Было за полдень, когда добрался по шпалам до Нефтедольска. Оставил вещи в камере хранения, пошел в усадьбу конторы искать Валюху. Почему бывший верховой расхаживает по усадьбе, никого не интересовало. О том, что он уезжал утром, знали только двое: Валюха да Саша, но ни той, ни другой в конторе не было, а на базе Искры-Дубняцкого сказали, что Алмазовой сегодня вообще никто не видел.
Карцев пошел по городу, раздумывая, как же ему повидаться с Валюхой? Домой зайти — Маркел там. Взять для виду поллитровку и отправиться якобы в гости, выпить на прощанье? Так ему в ночную, пить не станет. Да и не бог весть какие они приятели, чтобы являться к нему запросто. Нет, придется ждать вечера, когда Валюха в школу пойдет. Карцев подумал еще. Если на работе ее нет, то может и дома не быть. А не удастся ли встретиться на улице случаем? В магазин выйдет или так куда-нибудь…
На ближайшей к дому Алмазовых остановке Карцев выскочил из автобуса и прошел по улице. Окна в квартире занавешены. Ясно, Маркел спит. Карцев долго топтался на углу, приглядывался внимательно к прохожим женщинам. К вечеру начало примораживать сильнее, и он, озябнув, принялся опять ходить туда-сюда, чтоб согреться. Скоро сутки, как он ел последний раз, а тут ветер принес такой аппетитный запашок хлеба, что слюнки потекли. Возле магазина стояла крытая машина, из нее выгружали свежие караваи.
Карцев свернул за угол купить хлеба и увидел Валюху. Празднично одетая, она шла с Маркелом, держа его под руку и оживленно разговаривая. Должно быть, она также заметила Карцева, потому что сразу остановилась, закрыв лицо руками и закусив губу. Вдруг громко рассмеялась, сказала что-то Маркелу, и они повернули обратно. Даже издали было видно, как она нежно прижалась к нему, прямо тебе парочка влюбленных на прогулке!
У Карцева больно заныло под сердцем. «Так вот, оказывается, как обстоят дела! Не очень-то она страдает из-за моего отъезда, полсуток прошло и — утешилась… Ишь воркуют! Словно голубчики… — усмехнулся он горько. — Что же, так тому и быть. Уеду! Что меня здесь держит? Ничего не держит!» — повторил он, и это была неправда.
Держало его здесь многое. Он был уже привязан к людям, светлым узелком товарищества и совместной борьбы с силами природы, узелком, крепче которого нет.
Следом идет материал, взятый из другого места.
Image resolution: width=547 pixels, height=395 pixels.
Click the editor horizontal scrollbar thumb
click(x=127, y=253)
А Валюха… она всего лишь ниточка в том же узелке. Оттого что одна худая нитка разорвалась, узелок не развяжется.
«Худая… Почему ж я люблю ее такую? Еще сильнее, чем прежде?»
Он извлек из кармана скомканное письмо, разгладил в ладонях и прочитал еще раз.
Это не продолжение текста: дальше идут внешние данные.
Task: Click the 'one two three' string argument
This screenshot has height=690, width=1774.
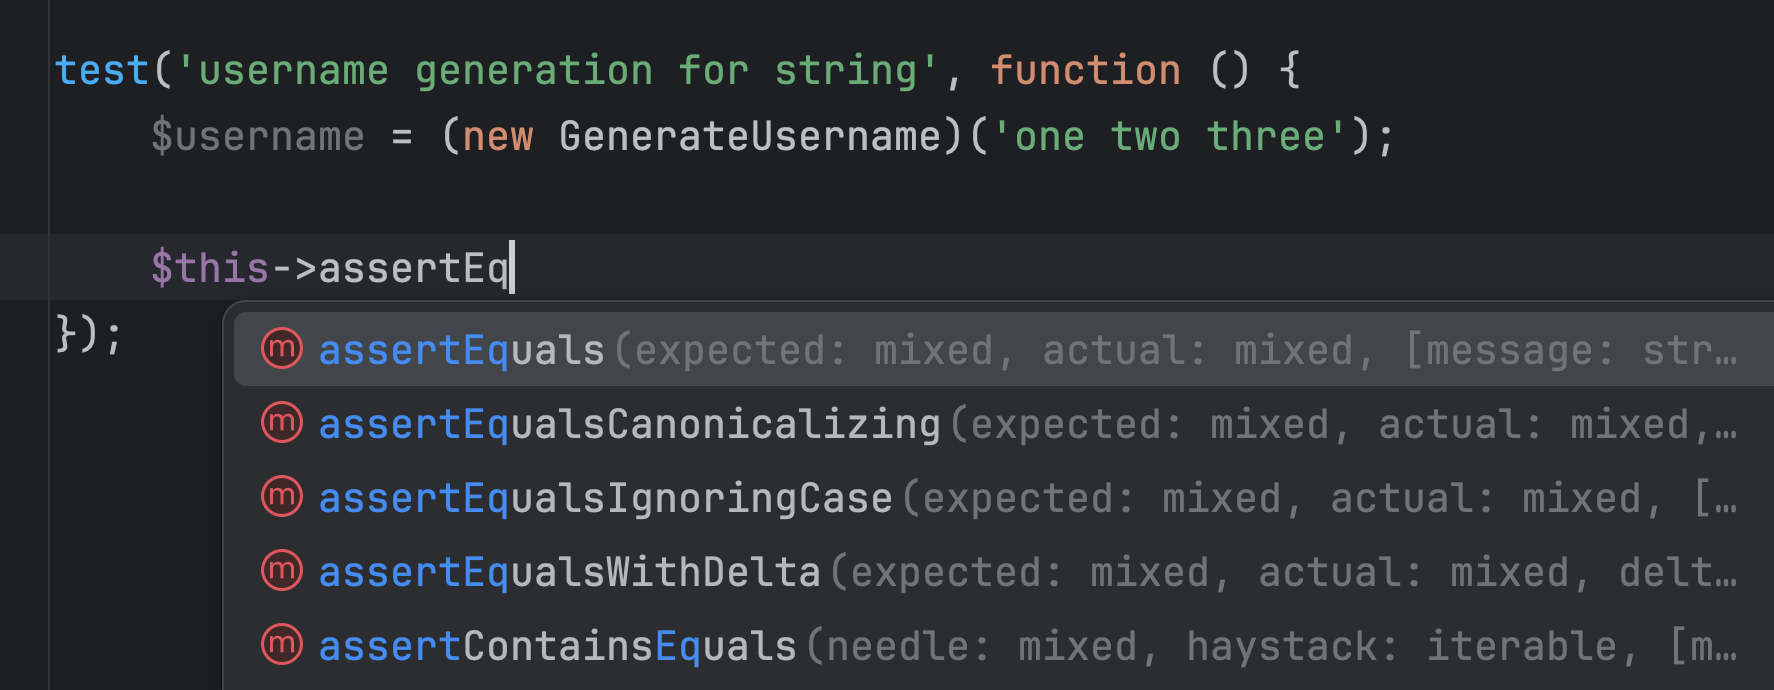Action: click(x=1169, y=137)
— Не верю! — вскричал он с болью. — Это какое-то страшное недоразумение!
…Ночью Карцев был в Нагорном учебном комбинате, а в следующую субботу — опять в Нефтедольске, поджидал Валюху возле школы рабочей молодежи. И опять встреча не состоялась. Валюха вышла в группе учащихся, увидела его, крикнула насмешливо, как обычному знакомому:
— Привет, Виктор Сергеич! Вы, никак, в школу нашу поступаете? Или на свидание пришли к нашей ученице? У нас девочки — что надо! Желаю успеха! — И, рассмеявшись, удалилась со всеми.
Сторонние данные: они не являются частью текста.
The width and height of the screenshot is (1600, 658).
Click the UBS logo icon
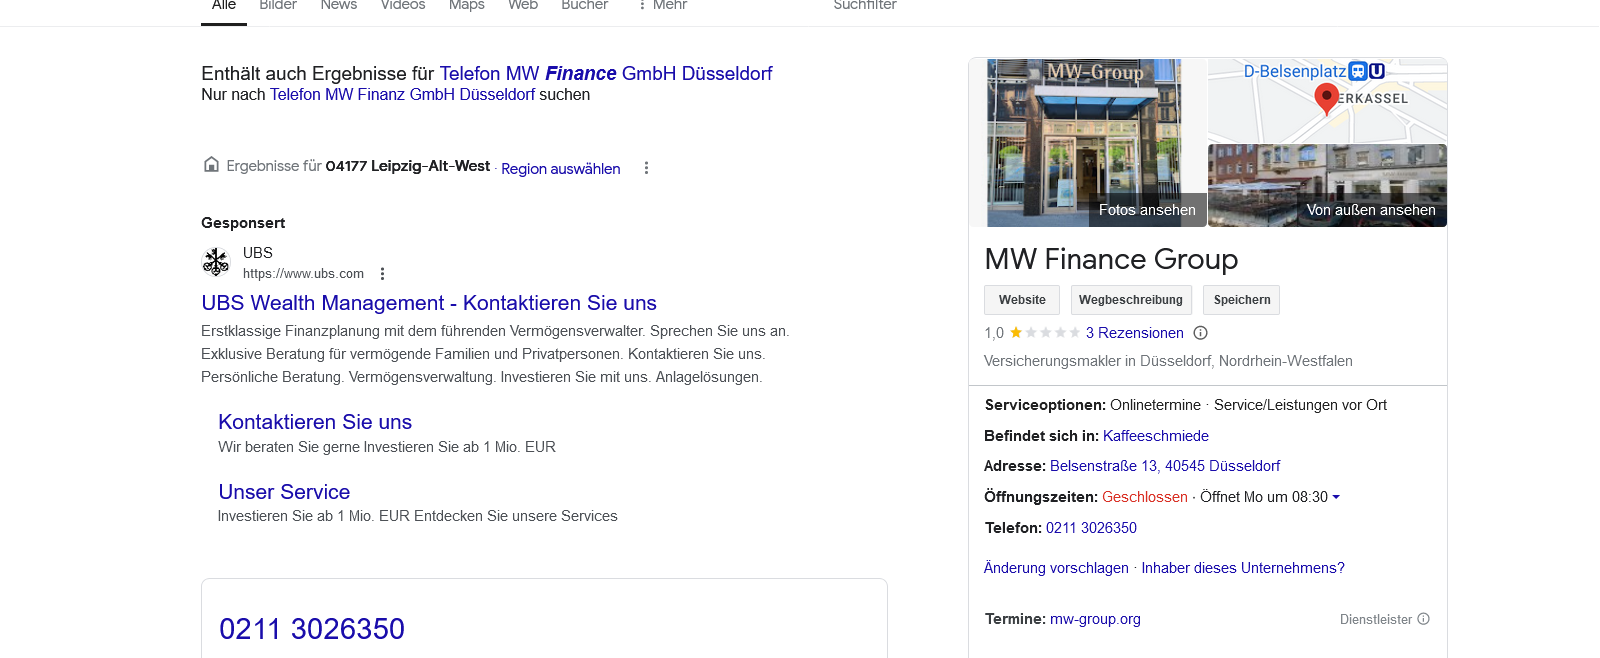(x=216, y=262)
…Зима уходила, стряхивая с крыш длинные и желтые, как лошадиные зубы, сосульки. Парной туман-снегоед спрессовал сугробы, а стремительные ручьи рассекли их на толстые куски, словно праздничный пирог.
Как по числу колец на пне можно узнать возраст дерева, так по прослойкам в снегу легко сосчитать, сколько разметелиц отбушевало за зиму.
Прошла неделя-другая, и пегая от проталин степь молодо зазеленела. По берегам мелководных степных речек закудрявились пушистыми барашками ивы, а по мостовым Нагорного все еще уныло хлюпала жидкая грязь, и дворники старательно перелопачивали ее по мостовой от тротуара к тротуару в ожидании, пока налетит из Заволжья хлесткий ветер и, высушив ее в прах, унесет на запад.
В один из апрельских дней после такого ветра Карцев сидел за столом в общежитии. От табачного дыма воздух в комнате был густой, но Карцева это не трогало, как не трогало и то, что сегодня на дворе: непогодь или вёдро. Коль на носу зачеты, то хочешь не хочешь, а сиди, пыхти. Изредка он поднимал голову, бросал через окно безразличный взгляд на серые ветки тополя, унизанные светло-зелеными, точно лакированными почками, и опять наклонялся над учебником геологии.